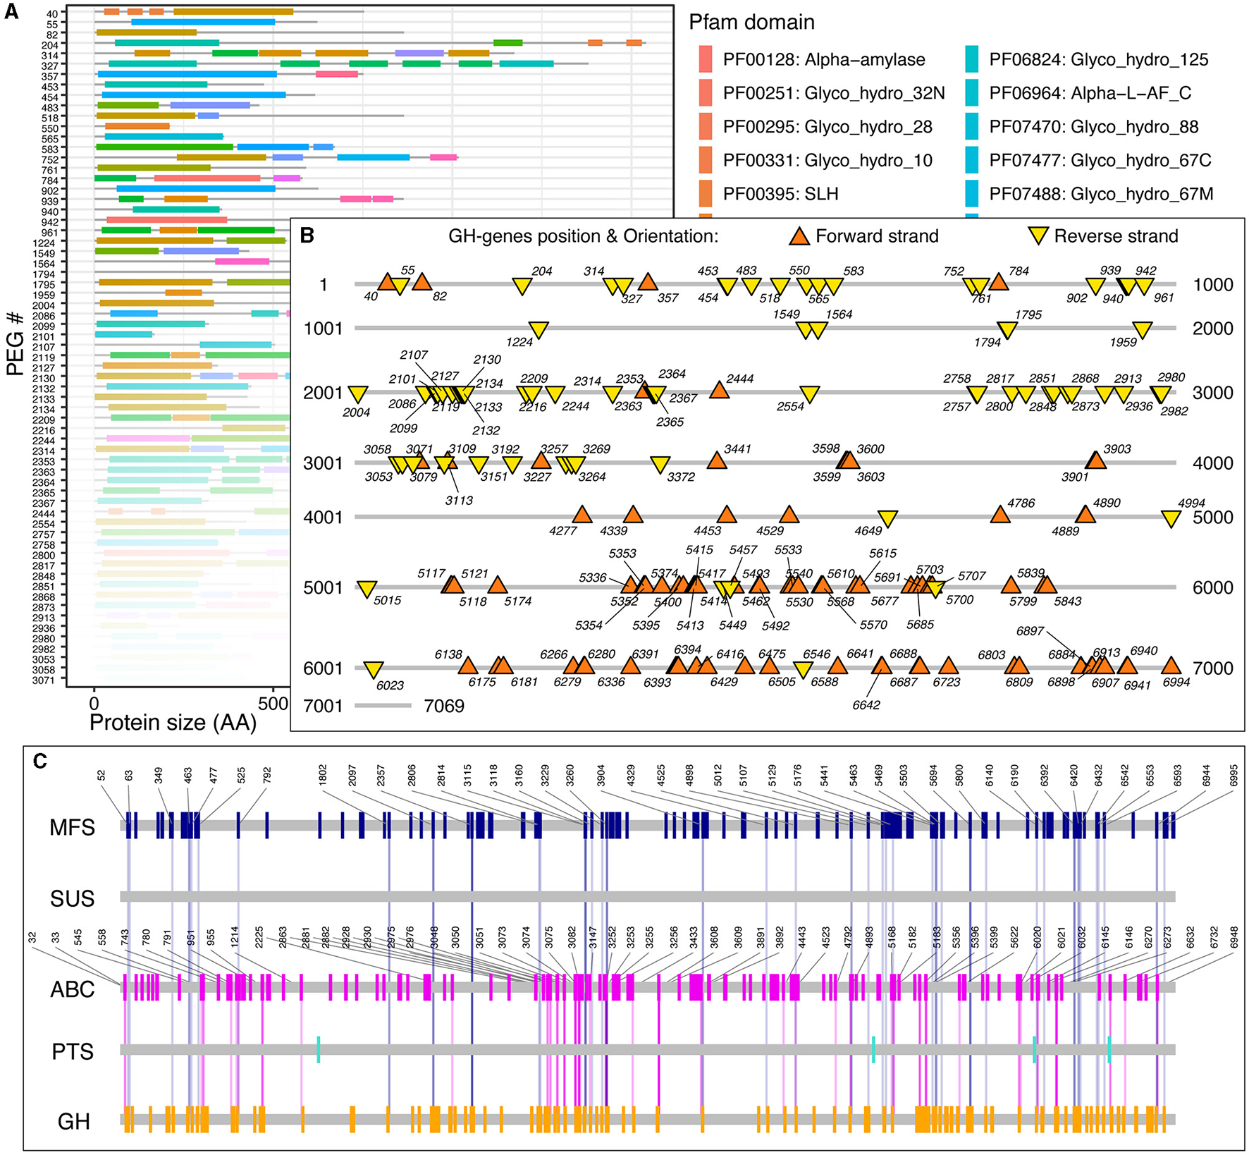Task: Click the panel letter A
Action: pos(11,13)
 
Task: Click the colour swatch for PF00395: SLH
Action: pos(706,194)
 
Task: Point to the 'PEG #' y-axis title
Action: pos(16,343)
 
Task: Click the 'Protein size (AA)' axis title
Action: pos(173,723)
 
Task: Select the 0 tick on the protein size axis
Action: pos(94,704)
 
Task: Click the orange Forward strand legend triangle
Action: pos(799,236)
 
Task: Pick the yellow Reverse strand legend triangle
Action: pos(1038,236)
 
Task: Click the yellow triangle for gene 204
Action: pos(522,286)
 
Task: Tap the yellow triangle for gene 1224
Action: pos(538,329)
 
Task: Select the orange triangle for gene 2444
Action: pos(719,390)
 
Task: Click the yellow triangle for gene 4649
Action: pos(887,519)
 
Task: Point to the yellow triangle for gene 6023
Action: pos(373,670)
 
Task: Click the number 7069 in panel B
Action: pos(444,706)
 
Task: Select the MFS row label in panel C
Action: pos(72,827)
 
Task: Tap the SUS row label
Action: pos(72,898)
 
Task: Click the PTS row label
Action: pos(73,1051)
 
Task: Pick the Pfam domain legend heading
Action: pos(751,23)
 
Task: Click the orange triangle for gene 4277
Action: pos(582,514)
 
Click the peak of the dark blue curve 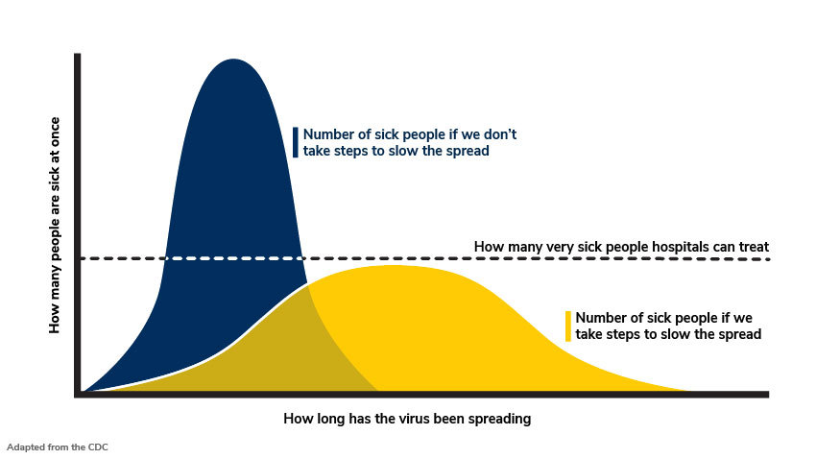click(x=232, y=60)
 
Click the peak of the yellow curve click(x=396, y=266)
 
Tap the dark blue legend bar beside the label click(x=296, y=142)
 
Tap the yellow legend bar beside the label click(x=568, y=326)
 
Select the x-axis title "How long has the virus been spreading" click(x=407, y=419)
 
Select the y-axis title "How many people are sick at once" click(x=55, y=225)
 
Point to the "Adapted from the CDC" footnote click(x=58, y=447)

_Prompt:_
Where a line of the records has the string "orange", copy that line.

_Output of the task:_
Task: Click the orange Forward strand legend triangle
Task: Select the orange triangle for gene 2444
Task: Click the orange triangle for gene 4277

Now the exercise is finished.